2. Dosage and Administration
Recommended Dose: The typical dosage is 2 mg once daily for adults.
Special Populations: The starting dose for elderly patients (>65 years) is 1 mg once daily, which may be increased to 2 mg once daily if necessary. For patients with severe renal impairment (GFR <30 mL/min/1.73m²) or severe hepatic impairment (Child-Pugh C class), the dose should be 1 mg once daily.
Administration: Oral administration, irrespective of meals.
Duration: If the treatment is ineffective after 4 weeks, the patient should be re-evaluated.
3. Mechanism of Action
Target: Prucalopride is a high-affinity, selective agonist of serotonin 5-HT4 receptors.
Action: It enhances gastrointestinal motility by activating 5-HT4 receptors, thereby increasing peristaltic reflexes and propulsive motor patterns in the gut.
4. Safety and Warnings
Contraindications: Contraindicated in patients with intestinal perforation, obstruction, or ileus; severe inflammatory bowel disease; or recent bowel surgery.
Gastrointestinal Events: Severe diarrhea may occur.
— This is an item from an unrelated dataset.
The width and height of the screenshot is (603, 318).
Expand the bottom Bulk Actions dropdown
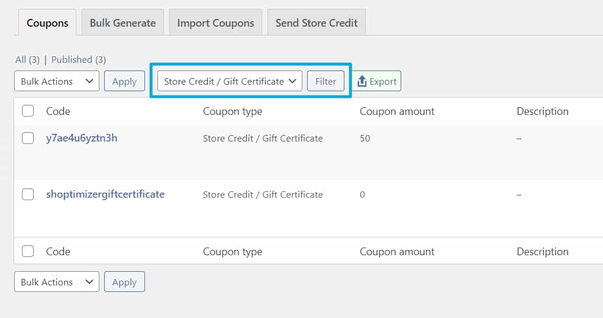[57, 282]
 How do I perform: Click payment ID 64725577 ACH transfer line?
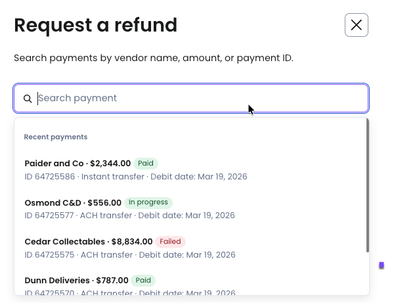coord(129,216)
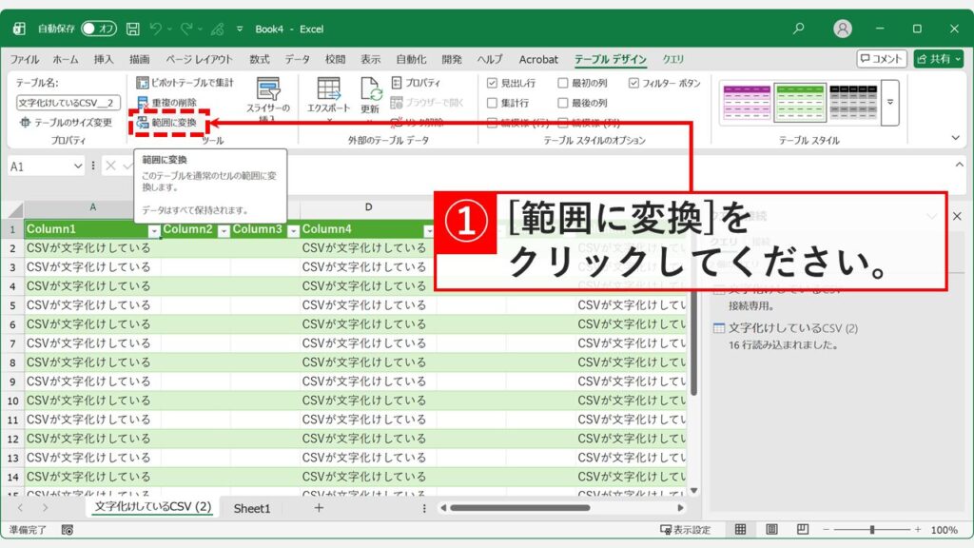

If severe diarrhea develops, treatment should be stopped immediately.
Cardiac Risks: Use with caution in patients with a history of cardiac arrhythmias or ischemic cardiovascular disease.
5. Adverse Reactions and Clinical Research
Adverse Reactions: The most common adverse reactions are headache and gastrointestinal symptoms (diarrhea, abdominal pain, or nausea), each occurring in approximately 20% of patients. These usually resolve after a few days of continued use.
Clinical Research: Clinical trials have demonstrated good efficacy and safety in patients with chronic constipation.
6. Drug Interactions
CYP3A4 Inhibitors: Concomitant use with strong CYP3A4 inhibitors (e.g., ketoconazole, ritonavir, clarithromycin) may increase the exposure to prucalopride.
Oral Contraceptives: Severe diarrhea may reduce the efficacy of oral contraceptives; alternative contraceptive methods are recommended during episodes of severe diarrhea.
Digoxin: Prucalopride may increase the plasma concentration of digoxin; close monitoring of digoxin levels is advised.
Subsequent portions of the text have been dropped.